Do ciclo do romance portuário, Os Vira-latas da Madrugada, romance de Adelto Gonçalves publicado em 1981, traz em seu próprio título a natureza dos personagens que aparecem em suas páginas: vira-latas – pequenos ladrões, prostitutas, valentões e vagabundos – que circulam pelas franjas do porto, no espaço intermediário entre o cais e a cidade. É o mesmo universo tratado anteriormente em Cais de Santos (1939), de Alberto Leal, e Querô – uma reportagem maldita (1975), de Plínio Marcos. É o porto dos pequenos expedientes.
I
Em meio às três partes do livro que contam as histórias dos vira-latas, o narrador assume o discurso em primeira pessoa em três ocasiões, as quais recebem o nome de confissões, enquanto os demais episódios – narrados em terceira pessoa – são numerados em capítulos. Apesar da nota introdutória da editora José Olympio identificar Adelto Gonçalves como “filho de pais de modesta condição” que fez os estudos primários na escola mantida pelo Sindicato dos Operários Portuários de Santos, não devemos misturar as figuras do autor e do narrador.
O autor é uma pessoa real e, por mais que suas experiências sirvam de matéria-prima para a obra ficcional, não pode ser confundido com o narrador, construído para dar eficácia à trama e que pode assumir diversas formas. Um exemplo é o da autora francesa Marguerite Yourcenar que escreveu as Memórias de Adriano, ficção sobre o imperador romano que tem o próprio protagonista como narrador em primeira pessoa ao reconstituir sua vida no testamento que deixa ao sucessor.
Já a aproximação do autor que estudou em escola mantida por um sindicato portuário ao narrador de sua obra sugere a intenção de Adelto Gonçalves de aproveitar a força e a veracidade do testemunho para dar força ao relato, mecanismo utilizado também na obra de Plínio Marcos, na qual o protagonista conta sua história a um repórter. A própria atividade jornalística de Adelto Gonçalves, também citada na nota, colabora para o efeito de veracidade.
Vamos então à primeira das confissões:
Nasci e vivi até os dezenove anos no Paquetá, bairro da zona portuária de Santos. Como sou homem sombrio e triste, creio que nasci à noite. Sim, porque a noite do Paquetá é triste; falsa é a alegria da dançarina, da puta e da mulher da boate: riem apenas para agradar o freguês, que também é triste e só ri para esquecer a mulher que perdeu ou o amor que não teve. A noite, apesar da música, do burburinho e da luzes de neon, é triste.

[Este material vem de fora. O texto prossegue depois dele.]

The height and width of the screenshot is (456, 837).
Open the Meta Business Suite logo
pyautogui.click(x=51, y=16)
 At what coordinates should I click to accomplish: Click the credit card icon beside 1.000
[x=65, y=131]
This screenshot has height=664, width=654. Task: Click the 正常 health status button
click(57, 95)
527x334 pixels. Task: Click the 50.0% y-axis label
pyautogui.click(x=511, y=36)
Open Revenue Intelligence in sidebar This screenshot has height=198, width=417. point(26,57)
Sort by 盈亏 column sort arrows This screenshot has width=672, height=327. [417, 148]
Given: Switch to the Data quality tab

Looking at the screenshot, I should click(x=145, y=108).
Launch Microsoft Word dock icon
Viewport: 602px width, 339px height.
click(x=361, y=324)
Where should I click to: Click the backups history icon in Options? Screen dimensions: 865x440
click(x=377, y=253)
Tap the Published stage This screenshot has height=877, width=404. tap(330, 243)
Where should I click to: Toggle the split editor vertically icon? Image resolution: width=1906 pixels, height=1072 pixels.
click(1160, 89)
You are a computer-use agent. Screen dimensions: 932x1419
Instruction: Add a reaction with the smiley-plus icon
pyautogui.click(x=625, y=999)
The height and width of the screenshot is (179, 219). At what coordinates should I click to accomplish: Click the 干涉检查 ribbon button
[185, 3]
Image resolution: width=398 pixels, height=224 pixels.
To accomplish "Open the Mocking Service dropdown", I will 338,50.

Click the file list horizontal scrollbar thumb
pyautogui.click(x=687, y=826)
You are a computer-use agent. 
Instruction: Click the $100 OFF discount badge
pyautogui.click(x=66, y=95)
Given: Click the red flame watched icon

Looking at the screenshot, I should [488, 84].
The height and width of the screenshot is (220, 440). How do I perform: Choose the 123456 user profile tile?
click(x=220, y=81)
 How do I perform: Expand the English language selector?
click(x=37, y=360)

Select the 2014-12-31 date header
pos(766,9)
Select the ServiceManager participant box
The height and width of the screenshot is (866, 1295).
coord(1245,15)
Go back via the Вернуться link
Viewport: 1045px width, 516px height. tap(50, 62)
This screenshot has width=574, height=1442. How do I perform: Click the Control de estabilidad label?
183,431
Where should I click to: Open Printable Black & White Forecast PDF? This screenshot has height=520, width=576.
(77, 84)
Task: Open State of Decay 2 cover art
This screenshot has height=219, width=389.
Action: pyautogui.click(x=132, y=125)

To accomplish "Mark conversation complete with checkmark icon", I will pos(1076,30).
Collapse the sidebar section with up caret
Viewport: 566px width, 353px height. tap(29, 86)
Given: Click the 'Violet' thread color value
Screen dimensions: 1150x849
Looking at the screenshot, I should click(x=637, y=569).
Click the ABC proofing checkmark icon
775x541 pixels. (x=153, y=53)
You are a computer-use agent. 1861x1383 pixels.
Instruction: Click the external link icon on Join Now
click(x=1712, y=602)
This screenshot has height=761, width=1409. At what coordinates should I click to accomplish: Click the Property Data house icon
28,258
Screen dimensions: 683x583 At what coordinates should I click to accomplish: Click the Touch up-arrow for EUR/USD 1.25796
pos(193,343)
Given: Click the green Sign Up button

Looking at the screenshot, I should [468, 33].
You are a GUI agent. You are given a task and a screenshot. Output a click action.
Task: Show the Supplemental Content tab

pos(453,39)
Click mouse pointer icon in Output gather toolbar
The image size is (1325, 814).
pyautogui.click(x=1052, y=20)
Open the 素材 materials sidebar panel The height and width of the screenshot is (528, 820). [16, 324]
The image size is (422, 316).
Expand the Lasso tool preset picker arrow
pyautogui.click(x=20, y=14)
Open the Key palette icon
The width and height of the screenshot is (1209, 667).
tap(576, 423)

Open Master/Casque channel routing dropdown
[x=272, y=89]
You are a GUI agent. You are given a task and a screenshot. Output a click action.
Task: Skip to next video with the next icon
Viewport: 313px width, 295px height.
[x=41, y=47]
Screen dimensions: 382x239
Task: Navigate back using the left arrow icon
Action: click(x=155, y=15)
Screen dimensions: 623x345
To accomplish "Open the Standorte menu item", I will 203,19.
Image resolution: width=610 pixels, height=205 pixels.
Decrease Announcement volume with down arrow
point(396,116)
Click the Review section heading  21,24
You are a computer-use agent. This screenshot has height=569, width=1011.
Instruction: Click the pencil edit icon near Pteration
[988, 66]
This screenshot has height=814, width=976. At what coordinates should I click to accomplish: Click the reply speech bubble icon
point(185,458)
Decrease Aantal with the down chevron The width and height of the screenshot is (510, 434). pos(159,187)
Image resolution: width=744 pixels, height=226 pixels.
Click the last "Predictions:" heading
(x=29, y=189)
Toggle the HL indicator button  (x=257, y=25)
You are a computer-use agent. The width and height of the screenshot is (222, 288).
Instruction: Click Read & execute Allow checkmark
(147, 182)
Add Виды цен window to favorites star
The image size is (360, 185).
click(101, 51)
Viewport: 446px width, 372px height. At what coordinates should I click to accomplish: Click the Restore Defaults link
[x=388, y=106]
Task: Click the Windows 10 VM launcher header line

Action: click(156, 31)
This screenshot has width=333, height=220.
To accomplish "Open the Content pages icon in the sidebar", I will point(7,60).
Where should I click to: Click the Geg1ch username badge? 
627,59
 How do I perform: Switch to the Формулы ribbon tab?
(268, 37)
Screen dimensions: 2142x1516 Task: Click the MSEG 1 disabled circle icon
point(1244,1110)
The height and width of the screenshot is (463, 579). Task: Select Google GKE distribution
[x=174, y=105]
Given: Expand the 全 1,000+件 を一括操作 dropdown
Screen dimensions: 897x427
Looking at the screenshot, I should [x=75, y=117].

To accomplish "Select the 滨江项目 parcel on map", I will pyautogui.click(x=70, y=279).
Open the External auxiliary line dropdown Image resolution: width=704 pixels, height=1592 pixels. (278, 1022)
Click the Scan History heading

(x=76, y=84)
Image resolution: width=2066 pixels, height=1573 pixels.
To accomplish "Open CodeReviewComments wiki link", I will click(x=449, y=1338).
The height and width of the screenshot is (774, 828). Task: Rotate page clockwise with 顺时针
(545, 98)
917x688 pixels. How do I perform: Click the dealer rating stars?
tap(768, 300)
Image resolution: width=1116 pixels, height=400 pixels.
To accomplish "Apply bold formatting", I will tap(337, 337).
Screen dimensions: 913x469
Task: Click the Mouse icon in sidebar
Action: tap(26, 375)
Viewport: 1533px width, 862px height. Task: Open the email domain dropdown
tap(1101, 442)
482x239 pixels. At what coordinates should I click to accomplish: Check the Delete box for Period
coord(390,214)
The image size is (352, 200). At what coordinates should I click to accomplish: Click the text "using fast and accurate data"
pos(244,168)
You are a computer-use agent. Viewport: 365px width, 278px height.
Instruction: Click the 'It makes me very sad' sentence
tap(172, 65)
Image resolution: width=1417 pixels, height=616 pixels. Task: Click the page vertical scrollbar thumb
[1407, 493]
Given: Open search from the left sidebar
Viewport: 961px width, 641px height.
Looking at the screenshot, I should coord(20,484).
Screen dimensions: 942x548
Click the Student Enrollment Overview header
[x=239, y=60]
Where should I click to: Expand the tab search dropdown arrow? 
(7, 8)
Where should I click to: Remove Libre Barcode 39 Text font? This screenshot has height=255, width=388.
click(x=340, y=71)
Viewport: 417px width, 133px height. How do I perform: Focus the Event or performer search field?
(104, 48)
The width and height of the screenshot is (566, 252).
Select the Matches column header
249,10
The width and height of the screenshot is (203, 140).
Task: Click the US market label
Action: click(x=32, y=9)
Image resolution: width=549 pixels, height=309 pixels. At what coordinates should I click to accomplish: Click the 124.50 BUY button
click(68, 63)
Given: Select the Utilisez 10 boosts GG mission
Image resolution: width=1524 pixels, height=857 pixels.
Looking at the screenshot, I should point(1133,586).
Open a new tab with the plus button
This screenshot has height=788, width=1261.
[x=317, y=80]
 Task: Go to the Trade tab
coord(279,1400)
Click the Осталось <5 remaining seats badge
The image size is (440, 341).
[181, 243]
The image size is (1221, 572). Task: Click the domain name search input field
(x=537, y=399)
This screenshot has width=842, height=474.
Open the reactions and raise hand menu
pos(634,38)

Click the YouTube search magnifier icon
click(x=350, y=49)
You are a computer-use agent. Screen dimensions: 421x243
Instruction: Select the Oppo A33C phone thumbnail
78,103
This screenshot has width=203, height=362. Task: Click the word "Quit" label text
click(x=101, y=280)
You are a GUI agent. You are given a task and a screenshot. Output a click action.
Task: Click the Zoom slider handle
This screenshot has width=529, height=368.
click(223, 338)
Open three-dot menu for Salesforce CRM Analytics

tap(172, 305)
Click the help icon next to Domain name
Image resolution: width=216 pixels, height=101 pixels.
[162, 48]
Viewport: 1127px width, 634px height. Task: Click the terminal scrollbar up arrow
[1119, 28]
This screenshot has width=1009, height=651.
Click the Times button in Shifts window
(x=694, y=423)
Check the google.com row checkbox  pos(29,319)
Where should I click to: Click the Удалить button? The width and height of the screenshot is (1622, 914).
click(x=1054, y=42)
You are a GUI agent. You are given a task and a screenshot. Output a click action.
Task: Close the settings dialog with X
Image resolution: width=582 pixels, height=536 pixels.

Tristes são também os vagabundos e os trabalhadores do cais, os marinheiros e os moleques vira-latas da madrugada que andam por todo o Paquetá. E tristes são estas histórias. Como tristes são os tempos que as tornaram reais.
II
Enquanto a primeira confissão é mais lírica, a segunda se aproxima do texto memorialístico:
Enquanto escrevia estas linhas, não foram poucas as vezes que recordei antigos moradores do beira-cais: o velho Bahia, foguista aposentado – mais tarde, apenas o zelador do prédio do Sindicato dos Foguistas, que ficava no Largo Theresa Christina e hoje não existe mais –, sábio homem do mar, anarquista da velha cepa; Braz Aguiar, homem do interior perdido no cais de Santos, que sempre durou em seus empregos porque nunca foi de se curvar aos poderosos e ainda hoje pode ser encontrado na noite do Paquetá; Plínio Giancotti, vagabundo velho do cais de Santos que nunca quis saber de trabalhar e levou a vida inteira na preguiça, entre uma falsificação e outra; Geralda, pobre demente que tantas noites esquentou o corpo de Plínio e passava seus dias a cheirar éter e a sonhar com um filho que tinha perdido no mar; de meus amigos de infância – um deles de apelido Pingola –, alguns já mortos pela violência da vida, outros entre os frios muros das prisões; de um negro velho, escultor, que habitou o casarão do Largo Theresa Christina, hoje transformado em hotel de curta permanência; de tantos outros que a memória indecisa recorda apenas por instantes.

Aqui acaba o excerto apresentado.